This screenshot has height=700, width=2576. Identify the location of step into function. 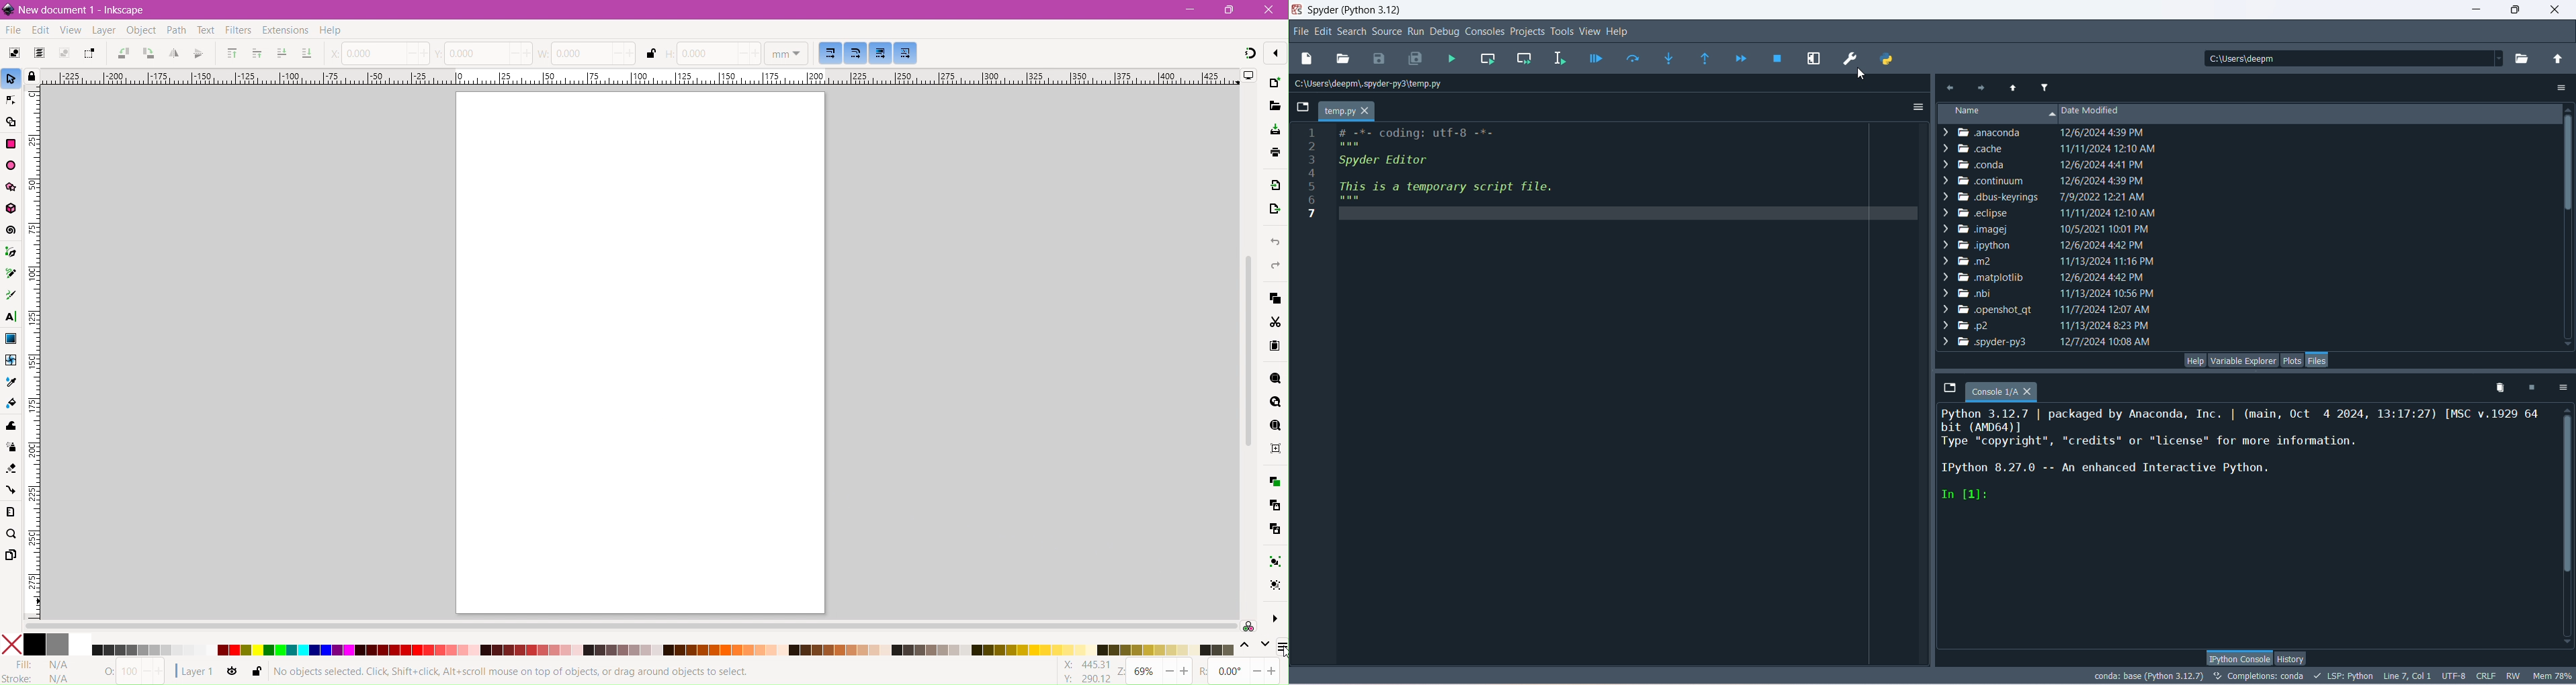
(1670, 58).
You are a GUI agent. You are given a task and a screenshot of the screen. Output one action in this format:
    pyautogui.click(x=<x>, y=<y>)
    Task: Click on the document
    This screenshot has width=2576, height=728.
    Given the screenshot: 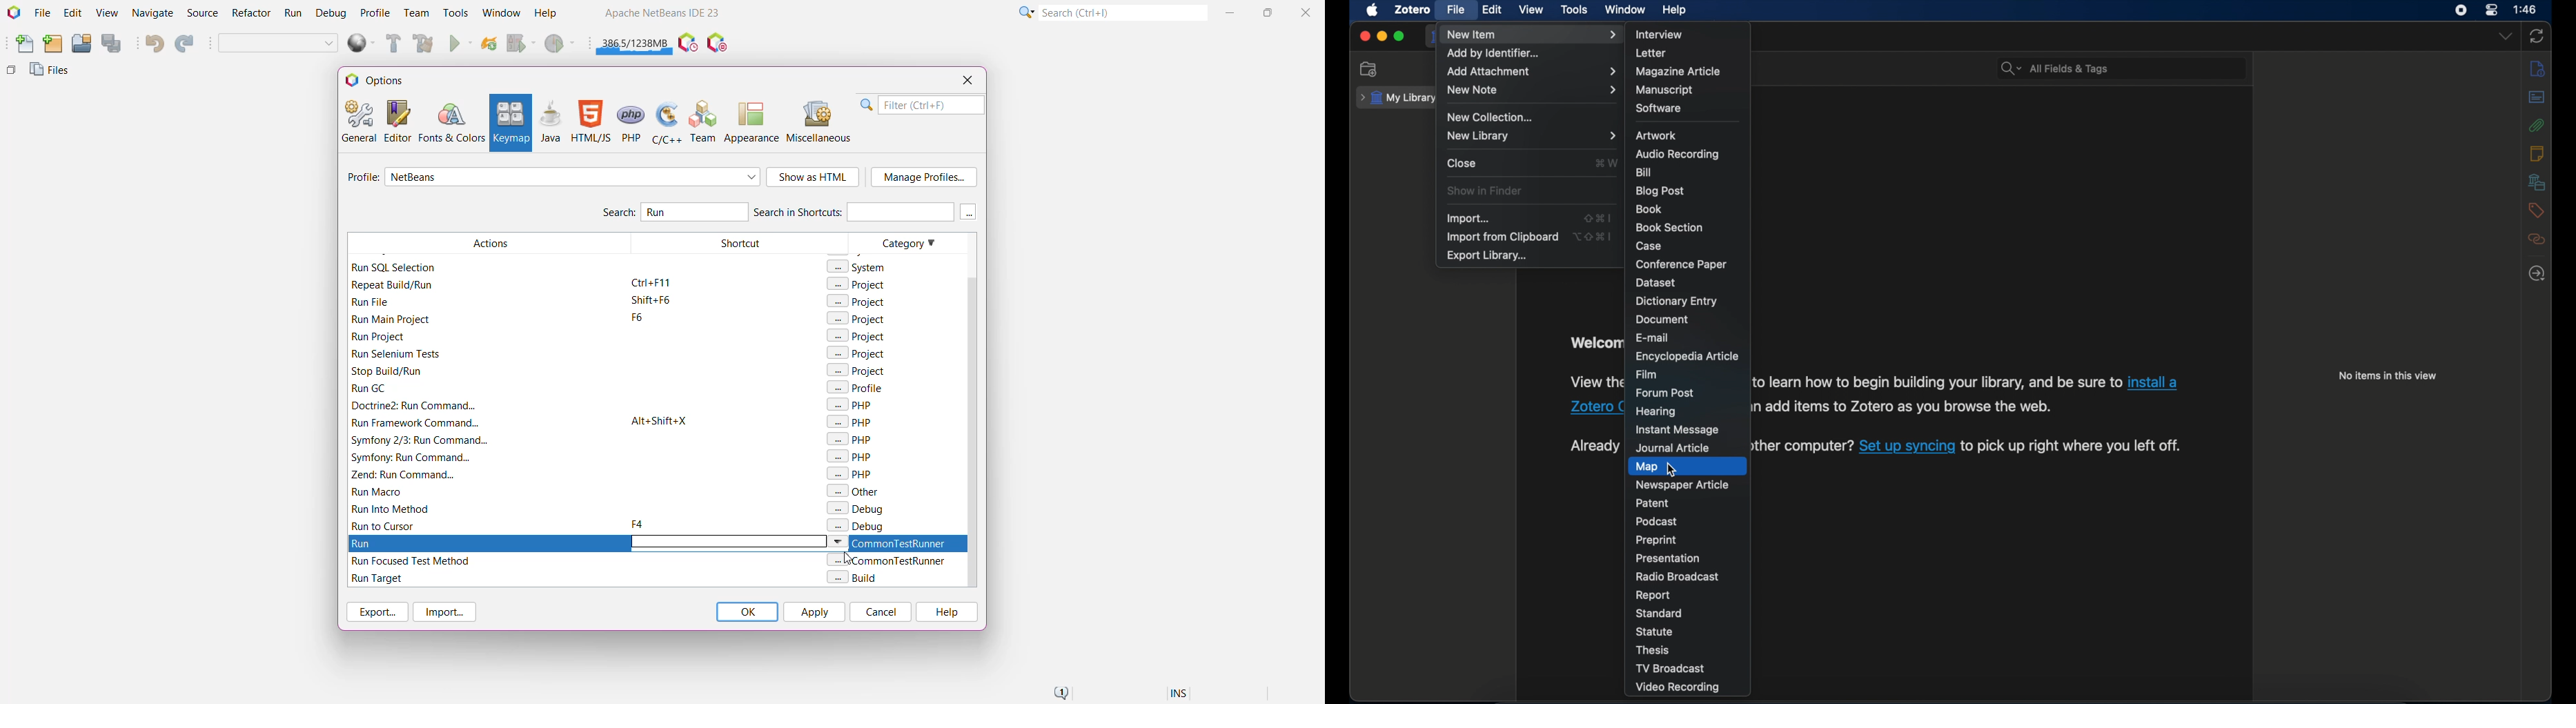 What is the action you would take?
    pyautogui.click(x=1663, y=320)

**GIVEN TASK**: Rewrite the entries from their start up to and including the line with "(1670, 58).", substituting "step out of function" for "step into function" and changing nothing else. Leave the pictures out of the answer.

**RESPONSE TO THIS TASK**:
This screenshot has height=700, width=2576. Identify the location of step out of function. 
(1670, 58).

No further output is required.